◆ AIM OF THE EXERCISE ◆
Lines before the one containing "1381x871 pixels. Task: Increase" are not wanted; restate the rest below word for word, through the last line, but drop any pictures.

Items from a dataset
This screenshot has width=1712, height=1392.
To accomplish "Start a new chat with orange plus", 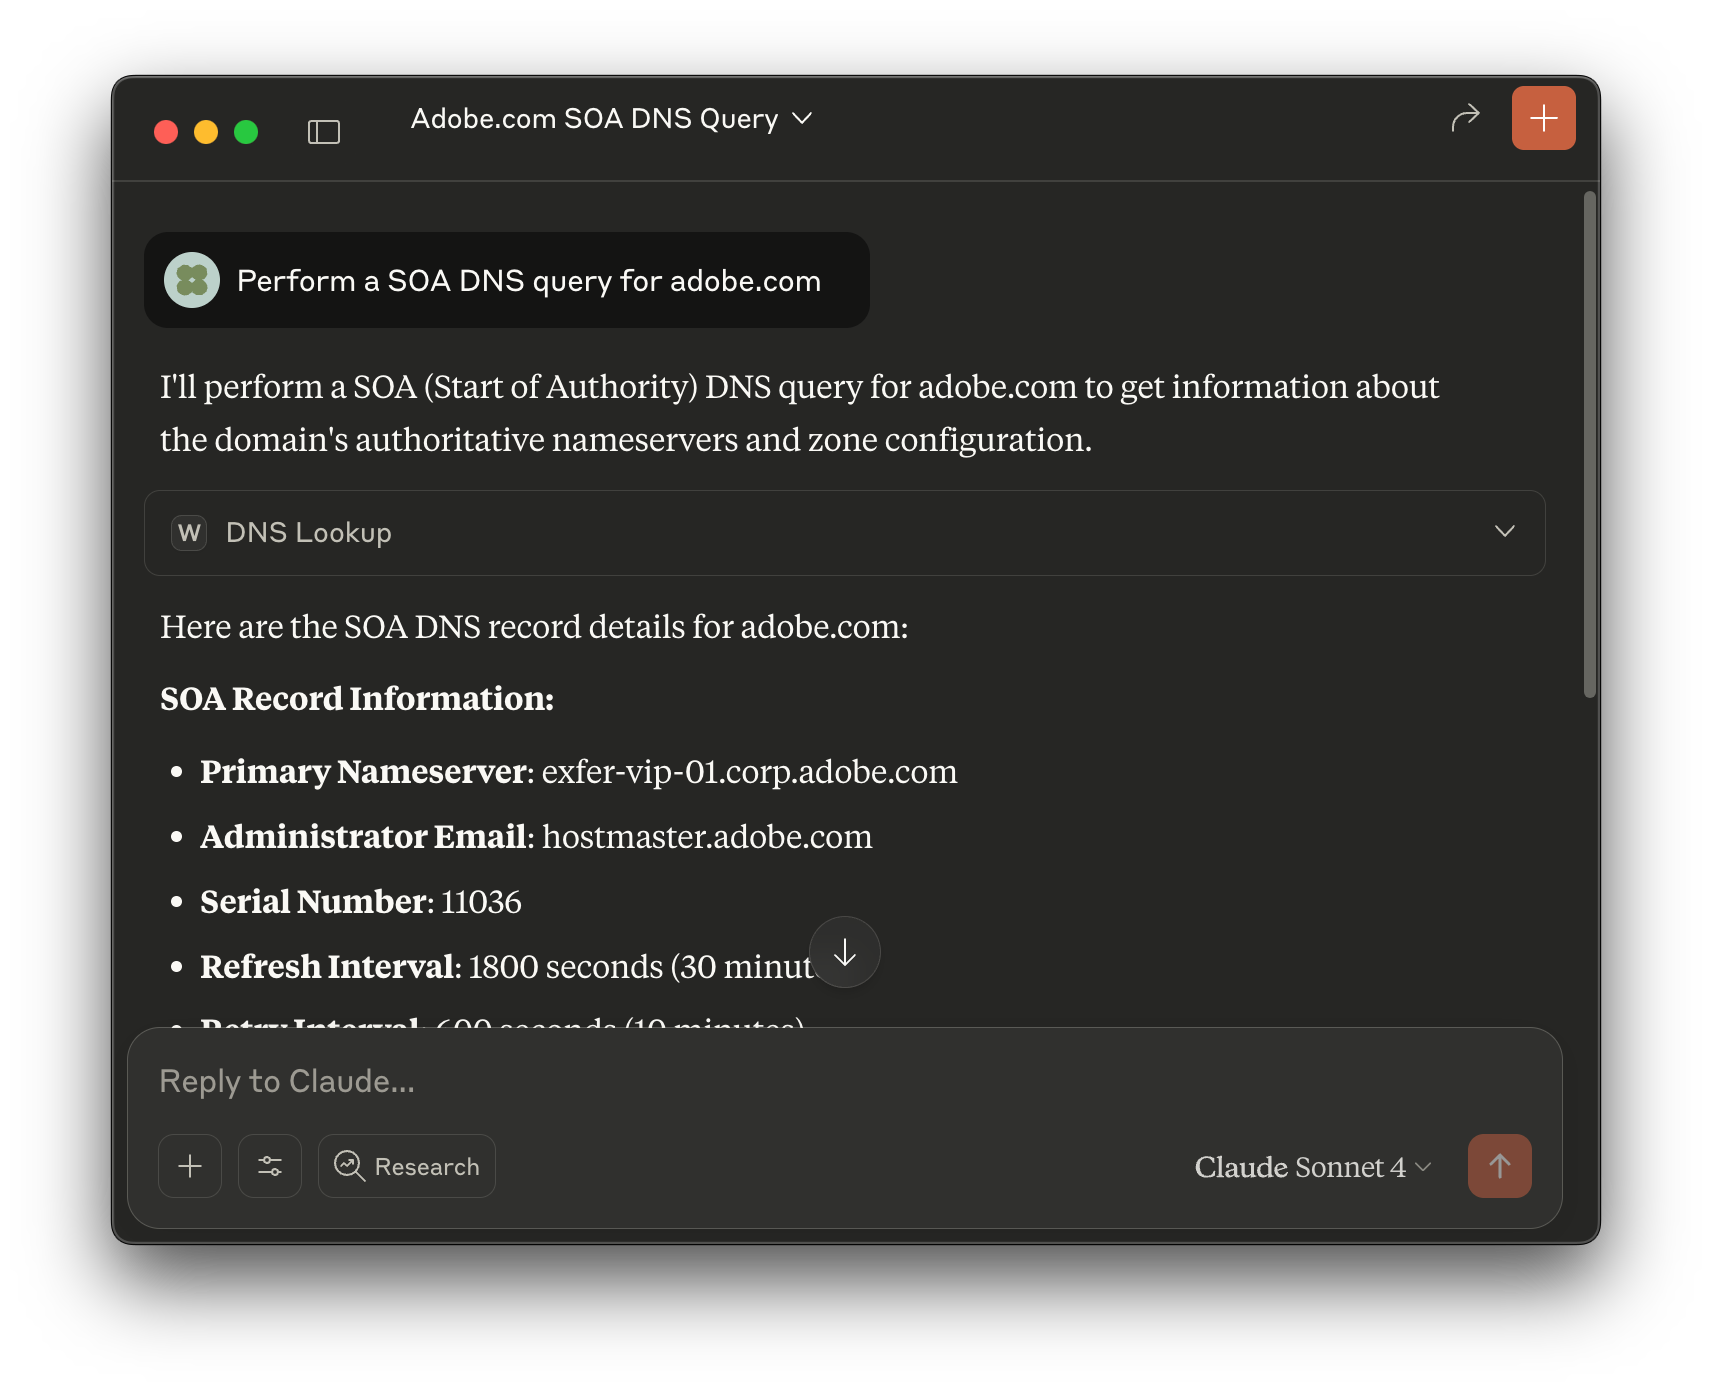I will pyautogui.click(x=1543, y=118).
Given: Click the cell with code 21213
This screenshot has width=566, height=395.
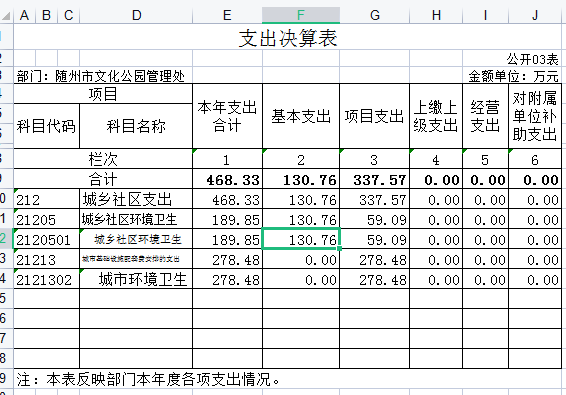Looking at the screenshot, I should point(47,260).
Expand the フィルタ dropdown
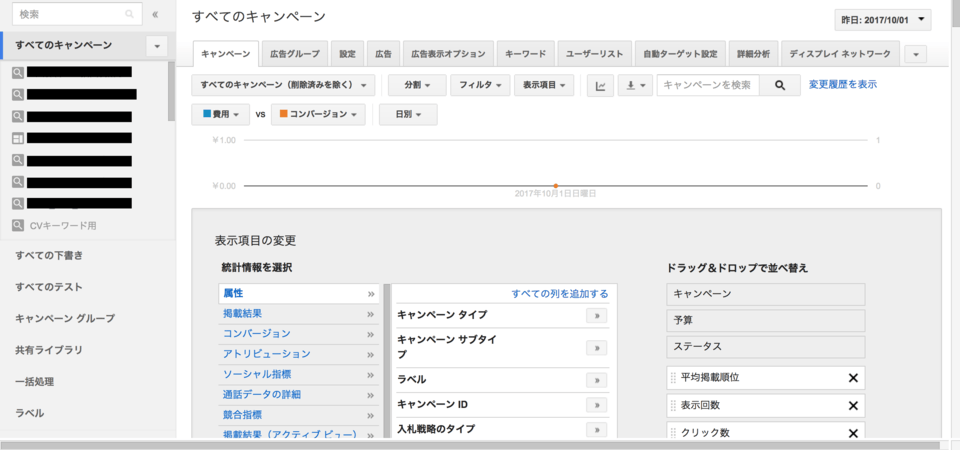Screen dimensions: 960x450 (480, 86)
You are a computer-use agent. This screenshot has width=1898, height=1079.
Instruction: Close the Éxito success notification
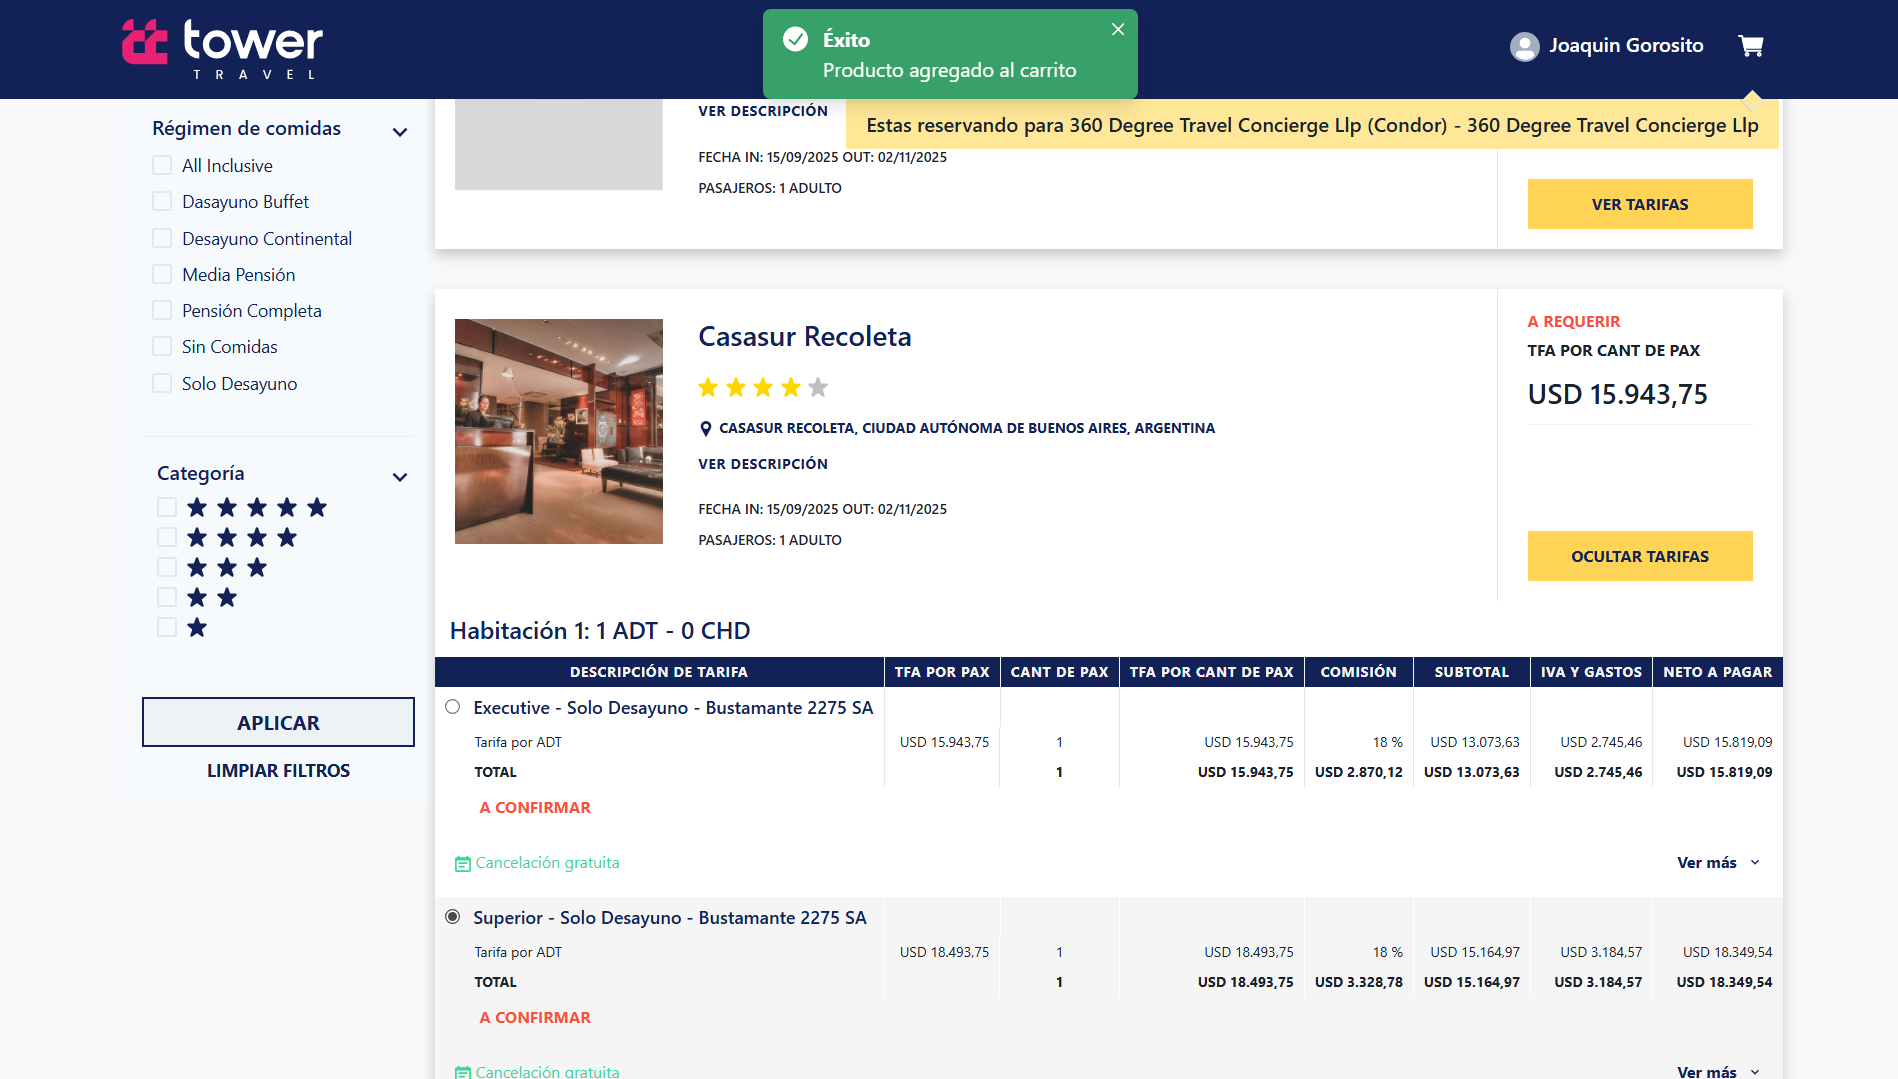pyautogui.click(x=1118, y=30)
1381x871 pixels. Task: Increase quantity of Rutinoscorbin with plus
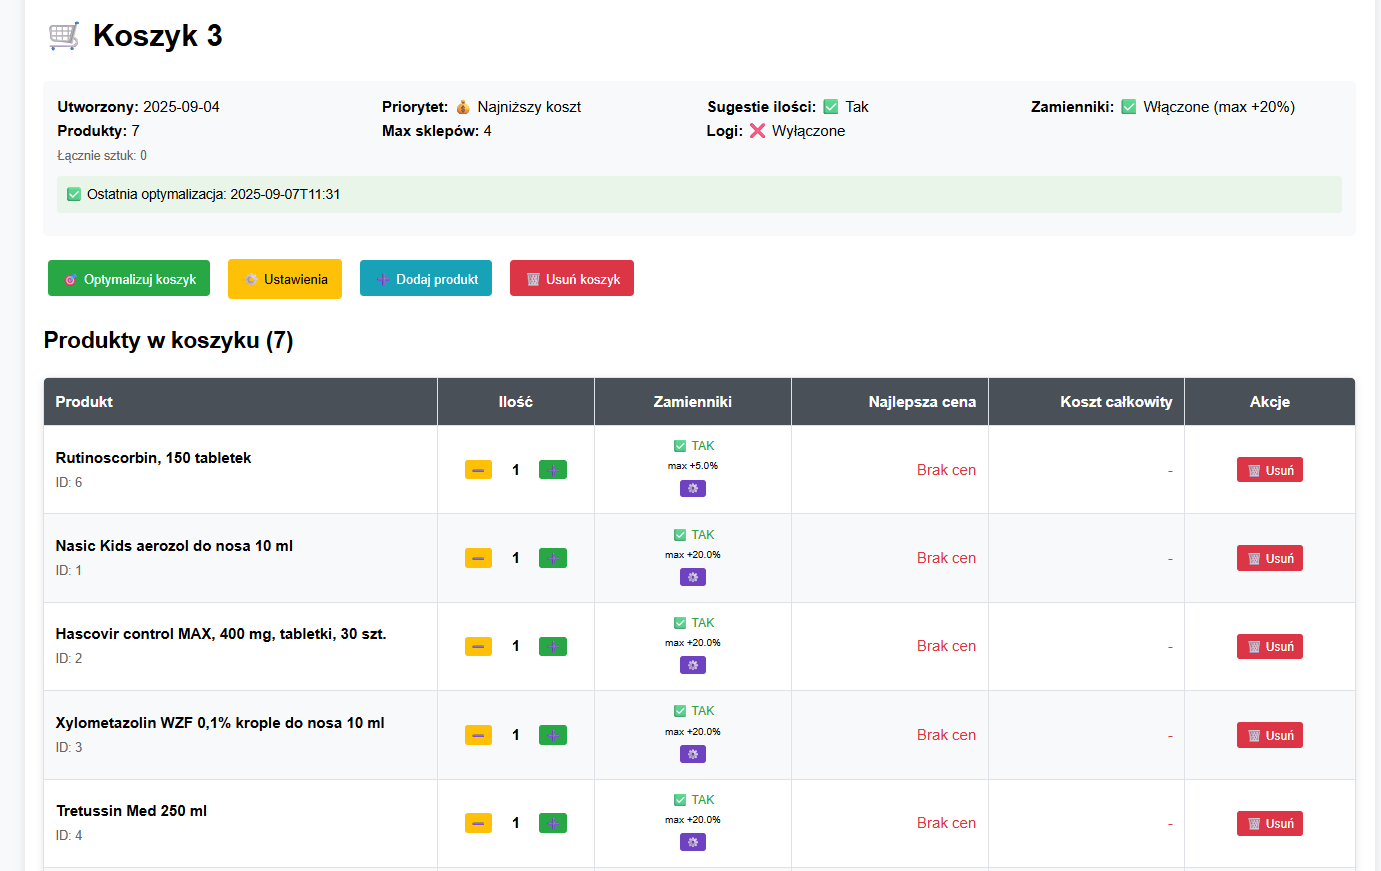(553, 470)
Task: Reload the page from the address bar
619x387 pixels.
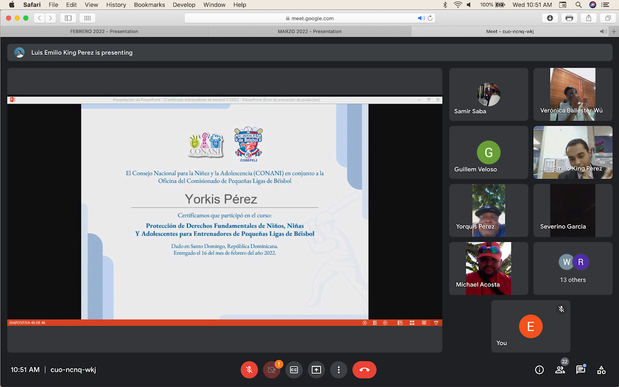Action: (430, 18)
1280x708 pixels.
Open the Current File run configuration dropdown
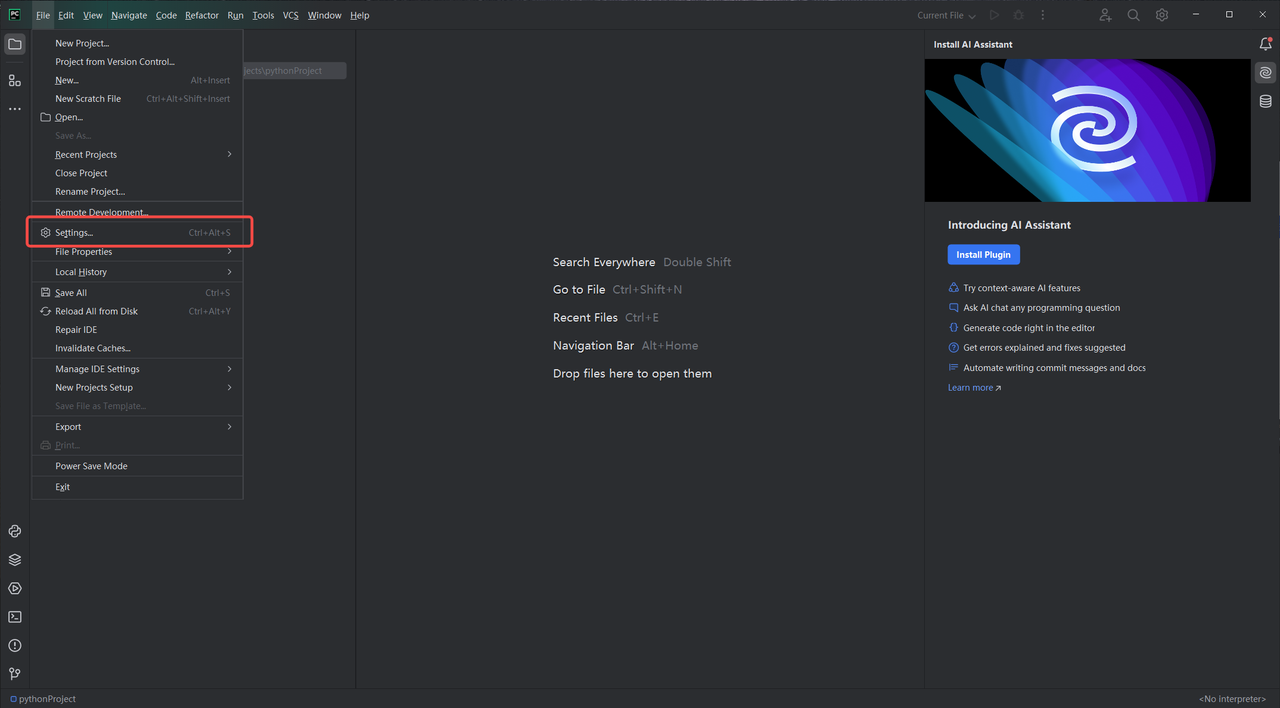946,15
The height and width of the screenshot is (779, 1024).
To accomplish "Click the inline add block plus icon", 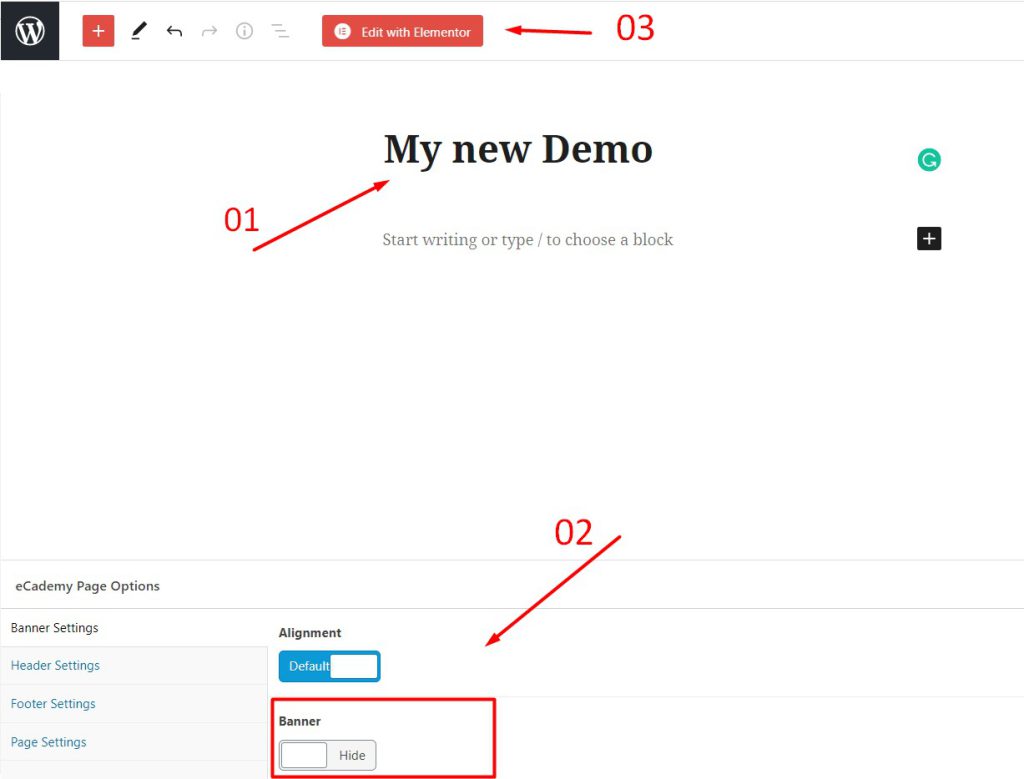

◆ ANSWER AREA ◆
1381x871 pixels. Task: Increase quantity of Rutinoscorbin with plus
(553, 470)
Task: Reload the page from the address bar
619x387 pixels.
Action: (430, 18)
1280x708 pixels.
Open the Current File run configuration dropdown
946,15
The height and width of the screenshot is (779, 1024).
To accomplish "Click the inline add block plus icon", 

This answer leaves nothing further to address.